Le sociologue Gérard Duhaime, directeur du Gétic, était très fier d’annoncer le démarrage d’un vaste projet de recherche inter universitaire sur le développement durable dans l’Arctique et les conditions de la sécurité alimentaire. Il a d’abord identifié les deux sources de nourriture au Nord: la nourriture chassée ou pêchée et la nourriture importée. Or ces sources de nourritures sont gravement menacées pour les habitants des communautés nordiques. D’abord, le passage trop rapide à la nourriture importée pour les Inuit constitue un facteur d’accroissement de maladies. Par ailleurs, l’accumulation de contaminants dans les régions arctiques menace la qualité des nourritures locales.

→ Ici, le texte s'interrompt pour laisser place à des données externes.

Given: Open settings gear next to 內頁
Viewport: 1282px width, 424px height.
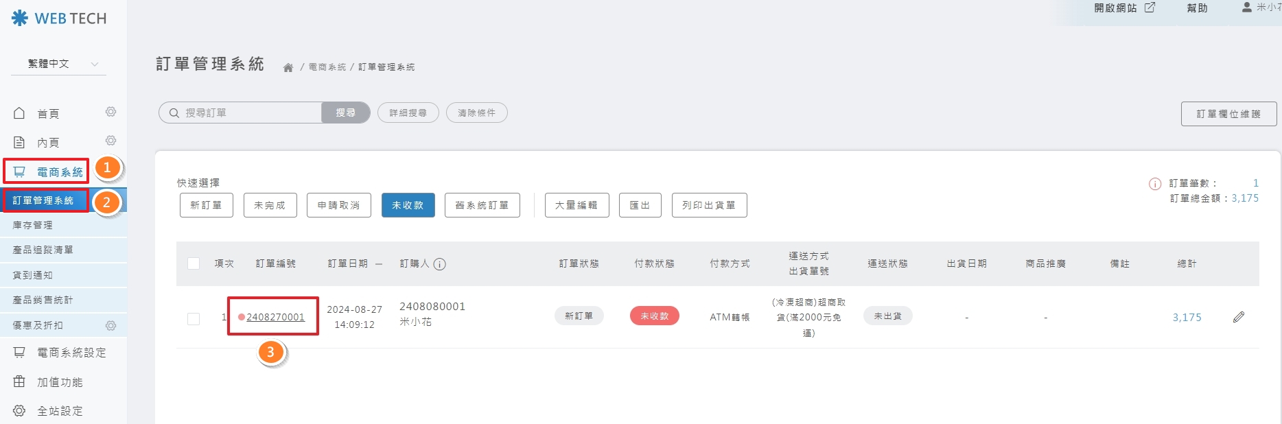Looking at the screenshot, I should pyautogui.click(x=110, y=141).
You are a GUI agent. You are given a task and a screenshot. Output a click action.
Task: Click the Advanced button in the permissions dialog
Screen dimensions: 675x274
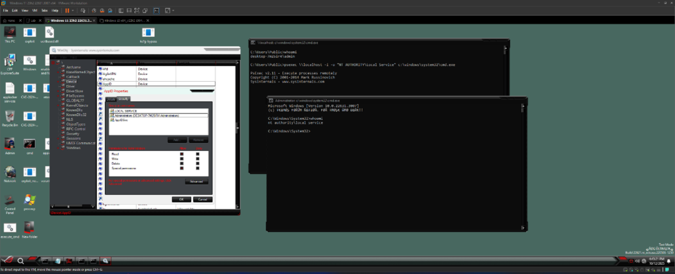tap(196, 182)
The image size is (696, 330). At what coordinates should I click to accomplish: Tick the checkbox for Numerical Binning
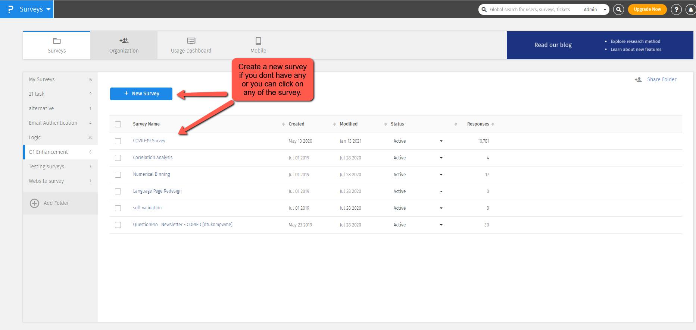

Enfin la précarité de l’emploi dans les communautés nordiques menace l’accès à la nourriture pour les populations. Le projet se subdivise en 9 sous-thèmes qui seront traités par différentes équipes de recherche au Canada et aux États-Unis.
Parmi les autres projets dignes de mention, il faut mentionner le travail de Nathalie Ouellette, étudiante à la maîtrise au département d’Anthropologie de l’Université Laval qui s’intéresse à la conception contemporaine du chamanisme inuit dans la région d’Inukjuak au Nunavik. Elle est soutenue dans cette recherche par l’implication d’un étudiant de l’option d’Études inuit du Collège Marie-Victorin, Charlie Nowkawalk qui depuis quelques années a décidé un retour au source de la spiritualité inuit. De sa propre initiative, Charlie a entrepris une quête de reconnaissance des anciennes pratiques chamaniques auprès des anciens de sa communauté. Il est convaincu que cette question du chamanisme constitue le coeur de l’identité inuit et que pour y voir clair, il faut pour un temps se distancier des interdits chrétiens qui l’ont depuis longtemps diabolisé.
Jean-François Savard, étudiant en sciences politiques à Laval, s’intéresse aux impacts de l’Internet chez les Inuit du Nunavut. Il montre que des points de vue très divergents s’expriment déjà sur cette question. Un article paru dans NetGuide par exemple soutenait que l’Internet serait un élément destructeur pour les communautés du Nunavut en accélérant le choc acculturatif. Un article, paru dans le quotidien parisien Libération, soulignait au contraire tous les aspects bénéfiques de l’accès à cette nouvelle technologie, point de vue largement partagé par la Commission d’Établissement du Nunavut. Jean-François Savard voudrait y voir plus clair entre les propositions opposées.
Enfin Mélanie Gagnon, que nous avons eu la chance de connaître à Iqaluit l’été dernier et qui reviendra certainement cet été, poursuit sa recherche sur les années de fondation d’Iqaluit à partir de 1941 au moment où les Américains sont venus y construire un aéroport militaire de grande envergure. Mélanie s’intéresse particulièrement à la perspective des aînés inuit sur cette période historique.